WHAT TO DO: Please recast the records, from the line with "This screenshot has width=418, height=284." through the end of the records, as a Markdown table with the columns Row and Line. Skip blank lines and leave the pictures out.

DATA LINES:
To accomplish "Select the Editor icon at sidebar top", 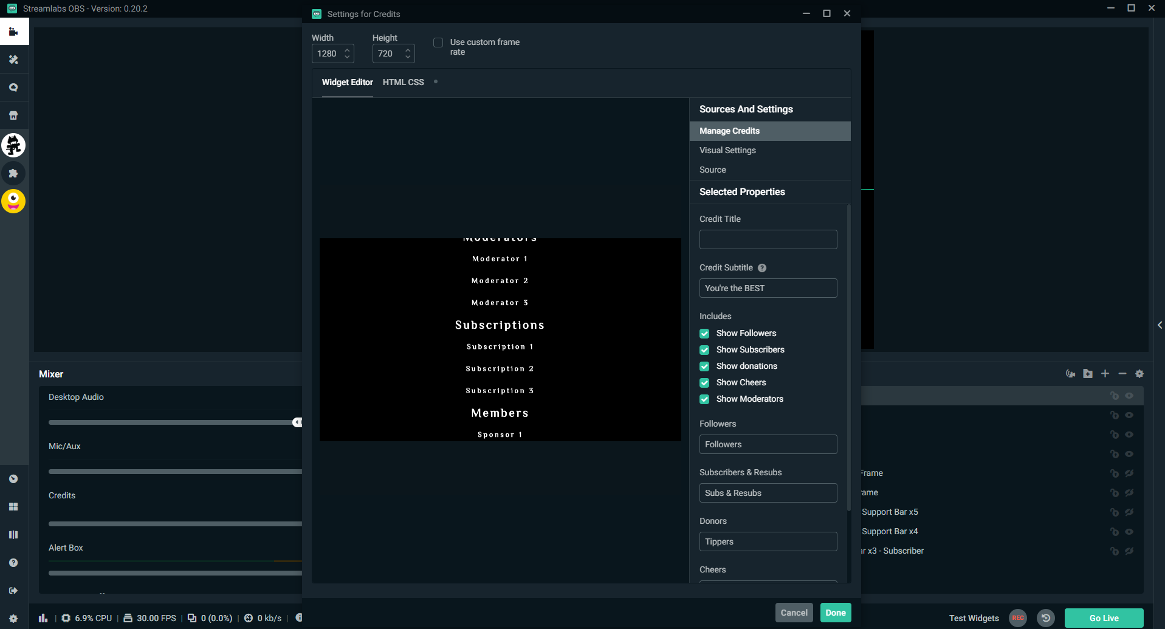I will pos(13,31).
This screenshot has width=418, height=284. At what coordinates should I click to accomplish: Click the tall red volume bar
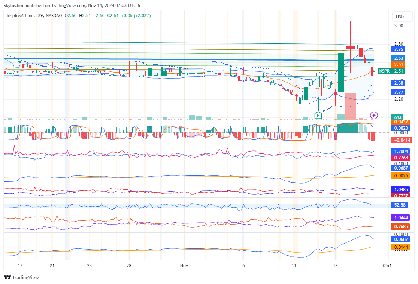pos(351,106)
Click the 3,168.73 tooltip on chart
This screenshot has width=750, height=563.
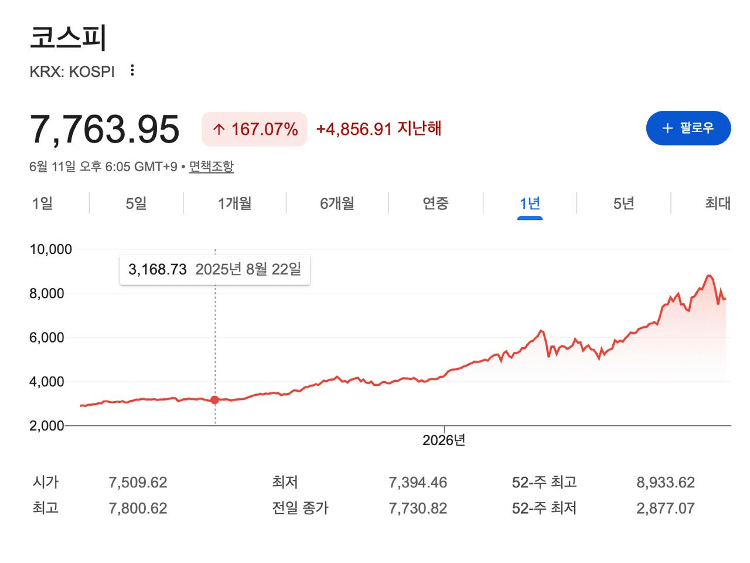(215, 269)
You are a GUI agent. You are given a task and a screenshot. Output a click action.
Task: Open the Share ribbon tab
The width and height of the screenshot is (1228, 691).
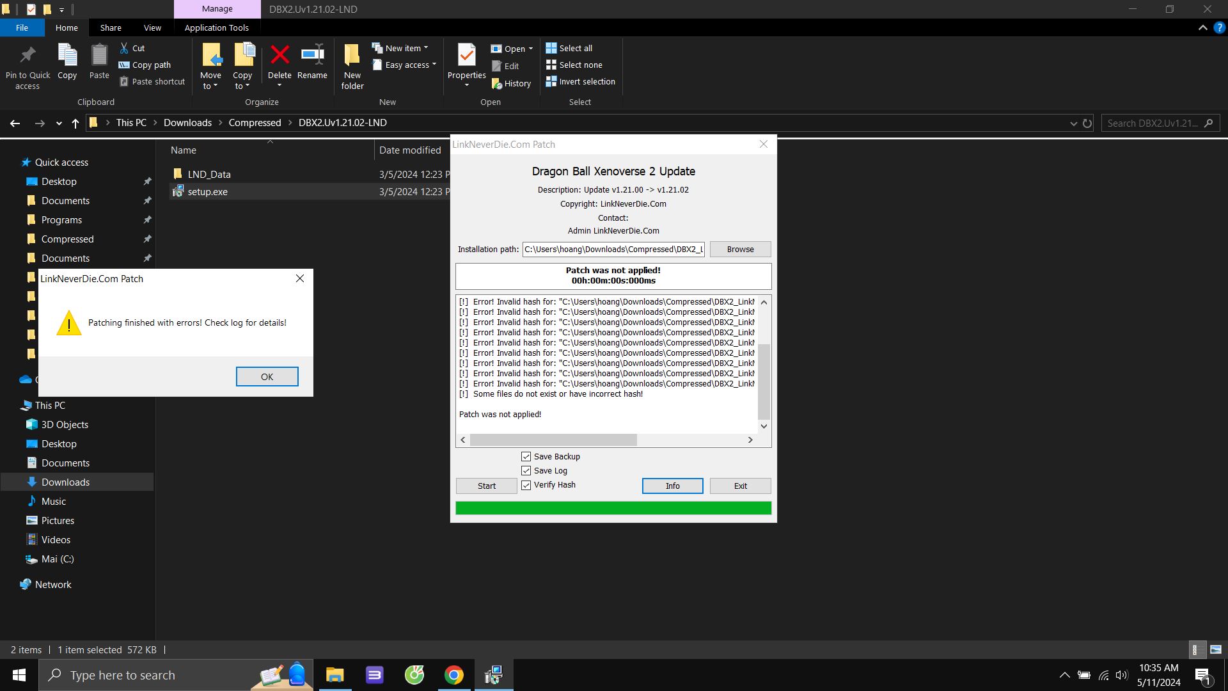pos(111,28)
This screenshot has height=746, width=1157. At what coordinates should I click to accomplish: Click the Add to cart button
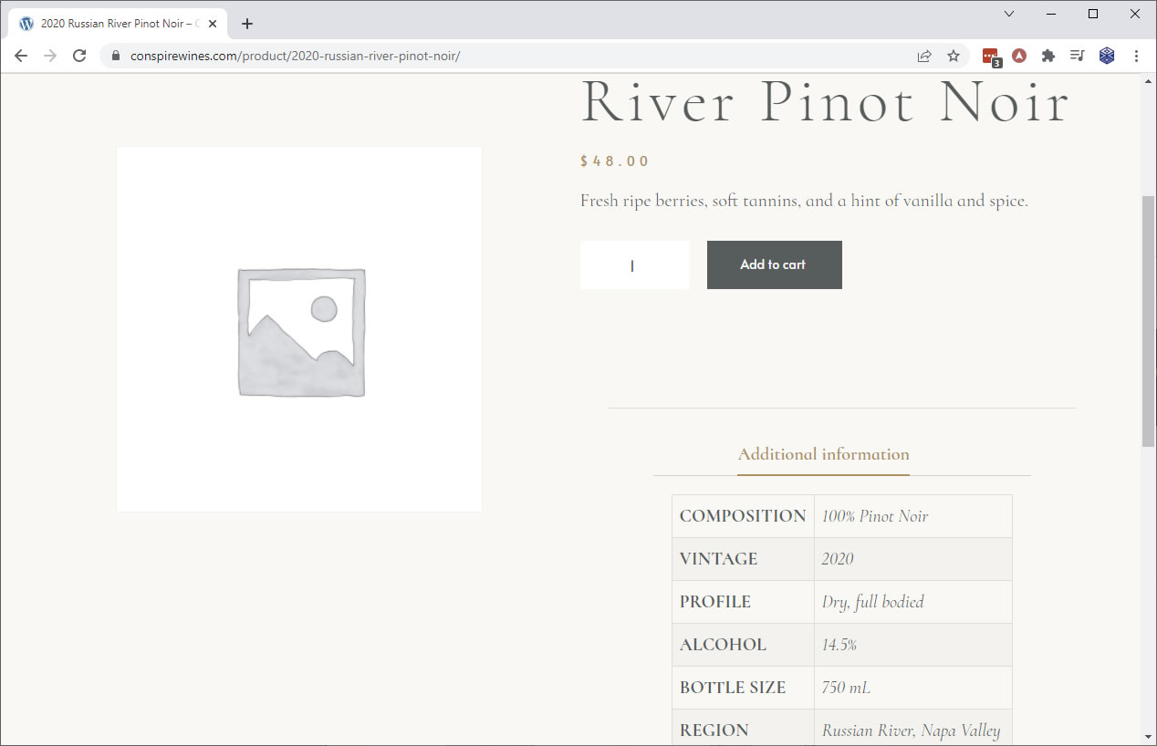tap(774, 264)
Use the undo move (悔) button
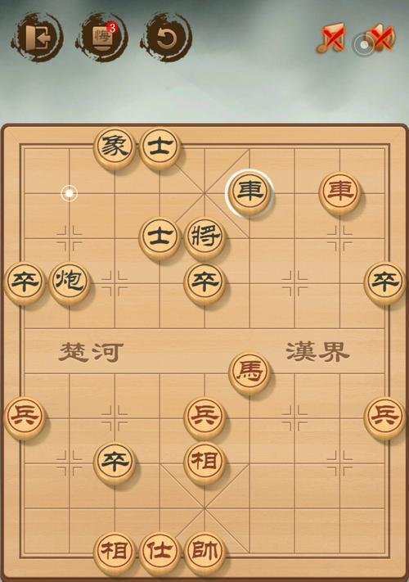This screenshot has height=582, width=409. coord(102,37)
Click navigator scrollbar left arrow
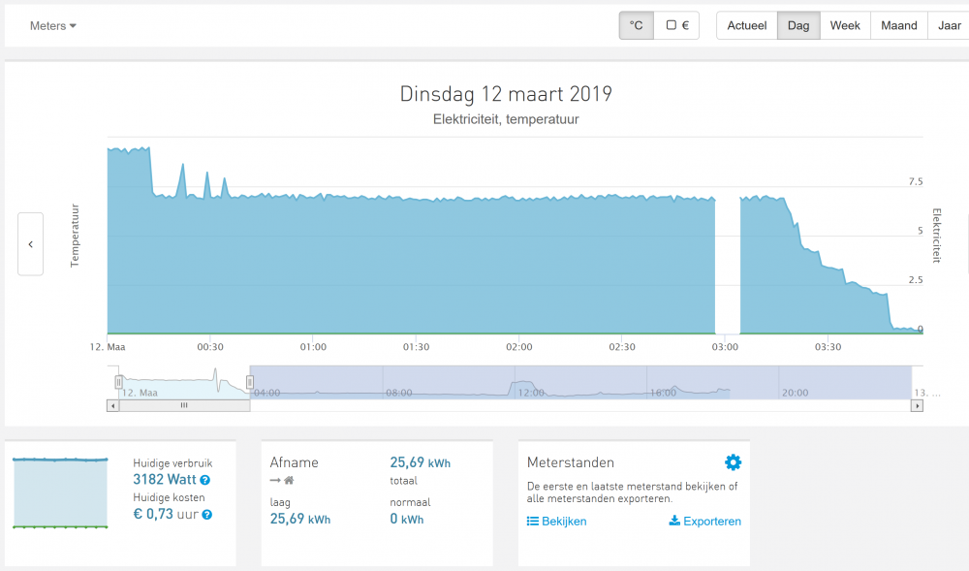This screenshot has height=571, width=969. click(x=112, y=405)
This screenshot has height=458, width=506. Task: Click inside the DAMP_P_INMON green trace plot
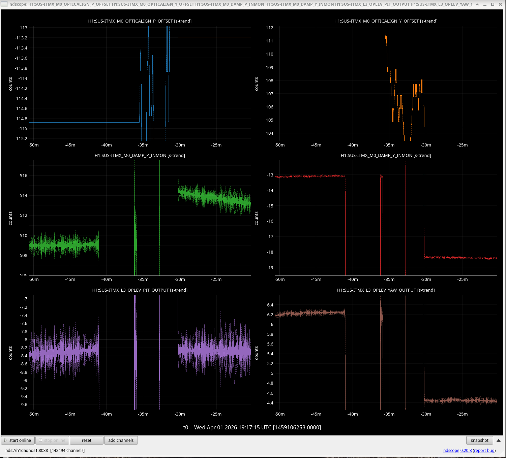pos(140,218)
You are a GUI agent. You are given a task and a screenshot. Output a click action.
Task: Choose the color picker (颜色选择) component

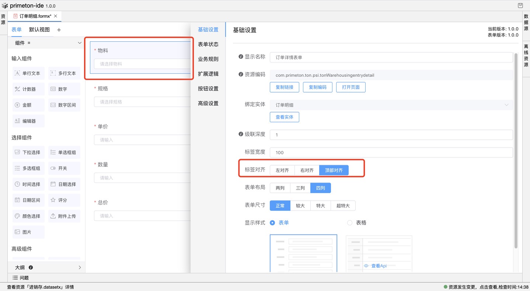(17, 216)
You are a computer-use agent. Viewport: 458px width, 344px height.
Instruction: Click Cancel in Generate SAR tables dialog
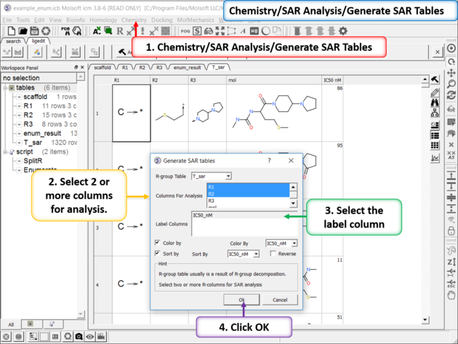(280, 300)

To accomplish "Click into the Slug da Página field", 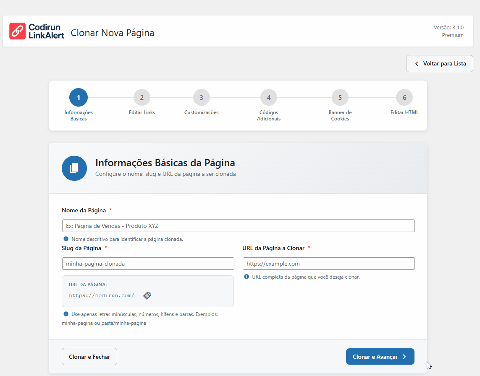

RESPONSE FOR THIS EXERCISE:
| Row | Line |
|---|---|
| 1 | This screenshot has width=418, height=284. At what coordinates should I click to accomplish: Click the tall red volume bar |
| 2 | pos(351,106) |
| 3 | Click the 3,168.73 tooltip on chart |
| 4 | This screenshot has width=750, height=563. |
| 5 | (215, 269) |
| 6 | You are a GUI agent. You are given a task and a screenshot. Output a click action. |
| 7 | Task: Open the Share ribbon tab |
| 8 | The width and height of the screenshot is (1228, 691). |
| 9 | pos(111,28) |
| 10 | This screenshot has height=746, width=1157. At what coordinates should I click to accomplish: Click the Add to cart button |
| 11 | tap(774, 264) |
| 12 | Use the undo move (悔) button |
| 13 | This screenshot has height=582, width=409. coord(102,37) |
| 14 | Click navigator scrollbar left arrow |
| 15 | This screenshot has height=571, width=969. click(x=112, y=405) |
| 16 | This screenshot has height=458, width=506. Task: Click inside the DAMP_P_INMON green trace plot |
| 17 | pos(140,218) |
| 18 | You are a GUI agent. You are given a task and a screenshot. Output a click action. |
| 19 | Task: Choose the color picker (颜色选择) component |
| 20 | (17, 216) |
| 21 | You are a computer-use agent. Viewport: 458px width, 344px height. |
| 22 | Instruction: Click Cancel in Generate SAR tables dialog |
| 23 | (280, 300) |
| 24 | To accomplish "Click into the Slug da Página field",  |